= Spyros Magliveras =

Greek American mathematician

Spyros Simos Magliveras (born 6 September 1938 in Athens) is a Greek-born American mathematician and computer scientist.

==Biography==
Magliveras graduated from the University of Florida with a bachelor's degree in electrical engineering in 1961 and a master's degree in mathematics in 1963. He was from 1963 to 1964 an instructor of mathematics at Florida Presbyterian College and from 1964 to 1968 a teaching fellow in mathematics at the University of Michigan, as well as from 1965 to 1968 a programming analyst and a systems analyst at the University of Michigan Institute for Social Research. He received his PhD in mathematics from the University of Birmingham, UK in 1970 with thesis advisor Donald Livingstone and thesis The subgroup structure of the Higman-Sims simple group.

At the State University of New York at Oswego, he was from 1970 to 1973 an assistant professor and from 1973 to 1978 an associate professor. From 1978 to 2000 he was a professor of mathematics and computer science at the University of Nebraska–Lincoln, retiring as professor emeritus in 2000. Since 2000 he has been a professor at Florida Atlantic University (FAU). He was the director of FAU's Center for Cryptology and Information Security from 2003 to 2013, and since 2013 he has been the center's associate director.

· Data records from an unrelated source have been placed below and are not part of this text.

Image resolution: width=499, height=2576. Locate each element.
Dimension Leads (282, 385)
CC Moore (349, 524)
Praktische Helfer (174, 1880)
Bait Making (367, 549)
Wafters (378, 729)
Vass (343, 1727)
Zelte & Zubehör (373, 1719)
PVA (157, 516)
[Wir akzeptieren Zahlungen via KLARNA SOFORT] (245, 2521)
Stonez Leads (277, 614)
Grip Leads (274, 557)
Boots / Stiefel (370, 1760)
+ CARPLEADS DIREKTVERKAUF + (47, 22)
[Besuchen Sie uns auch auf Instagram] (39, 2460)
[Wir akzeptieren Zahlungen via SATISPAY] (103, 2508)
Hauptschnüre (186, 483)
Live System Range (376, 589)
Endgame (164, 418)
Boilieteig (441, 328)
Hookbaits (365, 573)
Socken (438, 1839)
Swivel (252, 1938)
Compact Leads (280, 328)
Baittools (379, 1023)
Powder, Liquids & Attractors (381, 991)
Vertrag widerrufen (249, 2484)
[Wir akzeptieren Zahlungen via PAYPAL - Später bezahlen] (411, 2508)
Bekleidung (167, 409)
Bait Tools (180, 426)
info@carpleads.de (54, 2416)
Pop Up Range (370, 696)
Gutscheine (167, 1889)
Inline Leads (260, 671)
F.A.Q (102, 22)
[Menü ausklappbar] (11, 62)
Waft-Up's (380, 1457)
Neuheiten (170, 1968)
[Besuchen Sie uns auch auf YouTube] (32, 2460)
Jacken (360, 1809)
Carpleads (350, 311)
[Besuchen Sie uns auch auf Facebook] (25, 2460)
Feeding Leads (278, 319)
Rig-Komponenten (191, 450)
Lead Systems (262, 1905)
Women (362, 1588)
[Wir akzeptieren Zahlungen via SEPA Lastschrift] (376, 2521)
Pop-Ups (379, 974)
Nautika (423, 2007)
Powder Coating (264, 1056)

He has been a visiting professor at the University of Birmingham (1984/85), at the University of Waterloo (1999), at the Sapienza University of Rome (two months in 2000), and at the University of Western Australia (two months in 2000).

Magliveras does research on combinatorial designs, permutation groups, finite geometries, encryption of data (cryptography), and data security. In 2001 he received the Euler Medal. He is a co-author of the 2007 book Secure group communications over data networks.

Magliveras is married since 1961 and has two children.